Pacific cruise ships
In June 1885 the liner Wairarapa, owned by the Union Steamship Company, made the first Pacific cruise from New Zealand. The trip was a great success, and launched a new era in tourism and tourist arts. The company continued to offer cruises of the Pacific Islands, mostly in the winter months when trade fell away.
A cruise brochure from 1895 paints a picture of a typical cruise and the kinds of souvenirs tourists might find in the Samoan Islands:
‘Canoe after canoe sets out from various places on the shore: all converging on one point – the ship. Most of them are manned by women, and some by children little better than babies ... The occupants of the various canoes are on barter bent; each carries with her some piece of merchandise to be disposed of on board – a piece of tapa, a basket of limes, breadfruit, or bananas, a piece of woodcarving, a war club, a model canoe, a kava bowl, or some such trifle.’
Tourism and trade
In the early 1900s the Union Steamship Company built three steamers designed for both trade and tourism on Pacific Islands routes.
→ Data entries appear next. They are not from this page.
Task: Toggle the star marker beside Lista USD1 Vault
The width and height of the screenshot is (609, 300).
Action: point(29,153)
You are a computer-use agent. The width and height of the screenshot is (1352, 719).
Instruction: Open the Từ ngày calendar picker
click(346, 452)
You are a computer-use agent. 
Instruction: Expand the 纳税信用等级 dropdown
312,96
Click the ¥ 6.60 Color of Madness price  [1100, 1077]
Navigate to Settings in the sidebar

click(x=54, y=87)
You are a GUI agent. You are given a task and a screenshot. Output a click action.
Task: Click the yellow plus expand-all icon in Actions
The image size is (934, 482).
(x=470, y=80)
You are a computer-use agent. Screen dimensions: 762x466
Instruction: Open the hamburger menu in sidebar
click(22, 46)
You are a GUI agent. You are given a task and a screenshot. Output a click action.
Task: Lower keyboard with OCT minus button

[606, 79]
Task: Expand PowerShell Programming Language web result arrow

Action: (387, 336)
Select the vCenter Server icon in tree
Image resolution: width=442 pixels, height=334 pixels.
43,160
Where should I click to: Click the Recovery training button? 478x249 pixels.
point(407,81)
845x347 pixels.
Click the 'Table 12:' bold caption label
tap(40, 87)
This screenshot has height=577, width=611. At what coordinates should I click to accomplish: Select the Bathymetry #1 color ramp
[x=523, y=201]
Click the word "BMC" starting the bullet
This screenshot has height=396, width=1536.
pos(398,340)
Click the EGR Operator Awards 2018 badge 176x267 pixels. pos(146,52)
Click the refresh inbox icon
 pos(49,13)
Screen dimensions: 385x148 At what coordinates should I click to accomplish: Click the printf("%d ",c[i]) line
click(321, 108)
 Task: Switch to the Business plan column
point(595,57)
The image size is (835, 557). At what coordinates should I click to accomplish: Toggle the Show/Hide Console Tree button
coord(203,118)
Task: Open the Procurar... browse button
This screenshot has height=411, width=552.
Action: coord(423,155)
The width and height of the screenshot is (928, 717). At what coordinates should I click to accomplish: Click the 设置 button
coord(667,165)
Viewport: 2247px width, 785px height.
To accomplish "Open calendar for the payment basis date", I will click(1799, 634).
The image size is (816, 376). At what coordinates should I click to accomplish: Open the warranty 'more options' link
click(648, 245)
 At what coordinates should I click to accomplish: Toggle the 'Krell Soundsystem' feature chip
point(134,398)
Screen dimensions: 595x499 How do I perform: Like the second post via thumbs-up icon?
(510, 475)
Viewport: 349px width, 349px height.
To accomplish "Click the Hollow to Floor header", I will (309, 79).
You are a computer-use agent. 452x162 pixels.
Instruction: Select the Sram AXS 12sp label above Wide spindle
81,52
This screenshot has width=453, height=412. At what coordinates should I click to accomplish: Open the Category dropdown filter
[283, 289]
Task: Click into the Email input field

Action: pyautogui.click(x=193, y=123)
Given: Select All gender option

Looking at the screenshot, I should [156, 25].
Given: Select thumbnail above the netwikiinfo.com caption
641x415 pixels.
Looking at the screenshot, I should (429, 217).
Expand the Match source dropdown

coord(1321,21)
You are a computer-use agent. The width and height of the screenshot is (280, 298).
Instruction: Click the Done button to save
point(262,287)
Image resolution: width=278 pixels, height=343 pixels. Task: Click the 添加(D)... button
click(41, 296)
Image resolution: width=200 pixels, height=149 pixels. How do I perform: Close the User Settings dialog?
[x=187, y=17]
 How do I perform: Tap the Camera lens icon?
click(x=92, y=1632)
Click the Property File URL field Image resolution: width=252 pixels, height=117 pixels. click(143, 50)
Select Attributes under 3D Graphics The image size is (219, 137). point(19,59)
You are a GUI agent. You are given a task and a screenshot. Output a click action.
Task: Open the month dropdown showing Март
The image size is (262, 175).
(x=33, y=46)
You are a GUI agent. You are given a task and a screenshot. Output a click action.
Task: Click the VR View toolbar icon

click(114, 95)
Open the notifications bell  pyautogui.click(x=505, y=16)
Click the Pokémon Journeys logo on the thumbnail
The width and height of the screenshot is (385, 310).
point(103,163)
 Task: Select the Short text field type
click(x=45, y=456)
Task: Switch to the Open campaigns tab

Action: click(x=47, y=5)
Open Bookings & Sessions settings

They regularly visited the ports of Suva, Nuku’alofa, Apia, and Pago Pago to deliver goods and load tropical fruits. They also carried passengers. Shipping ventures like these affected all aspects of life in the islands of the Pacific. Communication and travel improved, and performing groups and craft industries developed new initiatives around shipping routes and timetables.
The Union Steamship Company also built some facilities for the tourist industry, such as the Grand Pacific Hotel in Suva, Fiji, in 1914.